GIVEN PASSAGE:
The opposition of the Social Democrats, Green, Left and Sweden Democrat parties joined forces, voting to halt the sale of stakes in the SBAB bank, telecom firm TeliaSonera, power utility Vattenfall and Posten – the Swedish postal service.
Mats Odell, the chair of the economic affairs committee, launched a final attempt to persuade the opposition to come around to the government line in general, and specifically that selling off a small part of Vattenfall would be prudent in order to raise money for sorely needed investments.
“We would never consider losing control of Vattenfall,” Odell said when he opened the debate in parliament on Wednesday.
Odell continued to argue that there really is no reason for the state to own companies in competitive markets where private companies operate.
But the minister’s plea fell on deaf ears with the four opposition parties winning by by a margin of 172 to 170, putting a stop to sell offs which would have netted the taxpayer tens of billions of kronor.
Odell meanwhile defended state ownership of “natural monopolies” such as the alcohol retailer Systembolaget, and perhaps mining firm LKAB, as the business requires major decisions such as moving a significant part of the northern Swedish town of Kiruna.
The Riksdag vote on state-owned company sales is the most significant to date which the minority Alliance government has lost. It is a prestige issue for the government, whose goal is to sell assets for a total of 200 billion kronor ($31 billion) during the term of office.
The sell off plans include stakes held in firms such as the Nordea bank, airline SAS, telecom firm TeliaSonera, the postal service Posten and SBAB bank. Wednesday’s vote in parliament concerned the stakes in SBAB, Posten and TeliaSonera.
Parliament has previously authorized the government to reduce state ownership in the three companies, but the four opposition parties have now voted to revoke the decision.
Furthermore the four parties argued that Vattenfall should remain state-owned. The Government has previously indicated a willingness to sell off some of its stake.
Financial markets minister Peter Norman chose to follow the setback in parliament from the background, declining to join the economic affairs committee debate, where the sale of state companies was taken up.

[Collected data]
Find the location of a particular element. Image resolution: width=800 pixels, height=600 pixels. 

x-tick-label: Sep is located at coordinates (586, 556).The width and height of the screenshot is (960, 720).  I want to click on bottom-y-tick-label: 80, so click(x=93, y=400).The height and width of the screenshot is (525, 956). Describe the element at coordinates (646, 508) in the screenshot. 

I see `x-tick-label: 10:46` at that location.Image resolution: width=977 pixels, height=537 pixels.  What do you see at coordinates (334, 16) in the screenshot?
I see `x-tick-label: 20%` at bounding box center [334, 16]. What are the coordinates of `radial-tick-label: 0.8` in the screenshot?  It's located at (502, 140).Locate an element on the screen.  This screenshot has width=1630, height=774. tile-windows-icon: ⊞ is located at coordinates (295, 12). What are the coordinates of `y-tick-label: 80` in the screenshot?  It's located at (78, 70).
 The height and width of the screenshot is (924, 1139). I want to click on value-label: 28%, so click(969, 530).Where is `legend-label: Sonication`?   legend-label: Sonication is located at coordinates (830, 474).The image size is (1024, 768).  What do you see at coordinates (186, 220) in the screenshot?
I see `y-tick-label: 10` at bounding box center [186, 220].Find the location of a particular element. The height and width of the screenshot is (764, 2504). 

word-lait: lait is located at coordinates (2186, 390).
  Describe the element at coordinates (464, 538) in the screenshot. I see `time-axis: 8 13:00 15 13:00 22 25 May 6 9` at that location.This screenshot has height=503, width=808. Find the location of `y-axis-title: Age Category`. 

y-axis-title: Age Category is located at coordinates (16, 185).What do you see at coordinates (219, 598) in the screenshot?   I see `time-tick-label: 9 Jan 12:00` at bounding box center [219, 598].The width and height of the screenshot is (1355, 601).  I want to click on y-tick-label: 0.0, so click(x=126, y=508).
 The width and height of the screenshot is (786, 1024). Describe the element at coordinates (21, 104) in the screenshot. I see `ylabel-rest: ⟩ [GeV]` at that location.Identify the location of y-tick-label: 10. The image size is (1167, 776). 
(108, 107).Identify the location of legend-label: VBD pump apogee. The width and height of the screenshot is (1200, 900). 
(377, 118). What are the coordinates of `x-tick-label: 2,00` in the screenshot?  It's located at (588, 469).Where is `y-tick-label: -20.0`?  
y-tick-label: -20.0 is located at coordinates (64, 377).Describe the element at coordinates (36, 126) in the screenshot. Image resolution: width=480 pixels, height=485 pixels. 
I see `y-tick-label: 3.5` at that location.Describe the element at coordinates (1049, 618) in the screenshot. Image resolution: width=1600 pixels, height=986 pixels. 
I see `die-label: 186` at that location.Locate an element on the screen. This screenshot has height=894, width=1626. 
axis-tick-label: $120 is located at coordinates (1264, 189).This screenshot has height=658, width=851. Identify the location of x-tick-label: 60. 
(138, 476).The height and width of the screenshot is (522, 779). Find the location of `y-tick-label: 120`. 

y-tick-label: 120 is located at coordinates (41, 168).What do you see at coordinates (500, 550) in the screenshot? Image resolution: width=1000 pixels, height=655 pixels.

EXERCISE REQUIREMENTS:
1/ Answer these questions using the article on Sweden's state company sales.
(a) By what margin did the four opposition parties win the vote?
(b) What total amount does the government aim to raise from asset sales during its term of office?
(c) Which minister chose to follow the setback in parliament from the background?
2/ Rewrite part of the article on Sweden's state company sales, beginning at the words "The Riksdag vote" and stopping after "term of office.", replacing "Riksdag" with "Swedish parliament".

TASK-BY-TASK SOLUTIONS:
1/
(a) 172 to 170.
(b) 200 billion kronor ($31 billion).
(c) Financial markets minister Peter Norman.

2/
The Swedish parliament vote on state-owned company sales is the most significant to date which the minority Alliance government has lost. It is a prestige issue for the government, whose goal is to sell assets for a total of 200 billion kronor ($31 billion) during the term of office.